21. Reading the mission statement of the Gyenlo Red Guards from late December 1966 (p. 24), it appears that the group is not only radical in its tactics, but radically utopian in its aims.  Do you think that Red Guards groups were bent not only on violence against existing power structures, but also seized by a utopian vision of a true communist society?  Why did they think they could accomplish this in Tibet of all places?

22. On page 25, the background of Nyamdre is described as having at its core a group committed to the “defense of Mao Zedong thought.”  What does it tell you about the contour and scope of the political debates in Lhasa in early 1967 that the two main factions are the “rebel” and the “Mao Zedong Thought” factions?  Why is there no third faction calling for a renewed Buddhism under communist control, or a Red Guard faction centered around that old magnet for Chinese power struggles, the Panchen Lama?

23. Woeser’s collection of Cultural Revolution testimonies indicate that the speed of communications across China was a major factor in the connecting of the Cultural Revolution in Tibet with actions in China proper.  On page 27, Goldstein describes how the “January Storm / 一月风暴”) violent takeover of the Party Committee by students in far-away Shanghai has almost immediate repercussions in Lhasa.    Why again is the newspaper the target of left-wing action?

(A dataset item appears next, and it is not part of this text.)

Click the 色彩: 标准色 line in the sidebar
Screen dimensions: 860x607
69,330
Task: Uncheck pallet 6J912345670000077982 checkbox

24. Pages 29-30 contain as clear a statement as you are ever likely to see from Red Guard groups in Lhasa about why their loyalties are with Mao in Beijing, and not with the CCP machinery in Lhasa.  What is the problem with putting Mao in charge, at least nominally, in Tibet?  Does the 74-year-old Mao appear to be highly detail-oriented at this point of the struggle insofar as Tibet is concerned?

25. What kind of violence breaks out between the two main factions in Tibet during the “big debates” of February 1967?  Does this situation sound essentially like a civil war on the plateau?

26. Finally, on page 33, Goldstein explicitly raises the question of what the PLA was doing in Tibet, and their attitude toward the violence.  What do you think about the fact that the PLA occupies the Potala Palace in Lhasa, thus preventing its destruction, and is then acting as a “third force” in Tibet, mediating disputes when possible?  Why doesn’t the army simply re-invade Tibet in full and impose martial law in every city and village?

27. Gyenlo’s near-success in peeling away factions within the PLA into their struggle indicates the sway of that organization in Tibet in 1967.  However, by mid-1967, the PLA had moved to suppress Gyenlo.  Does this therefore mean that the PLA was acting during the Cultural Revolution to protect Tibetans from Han violence, or is that an incorrect statement?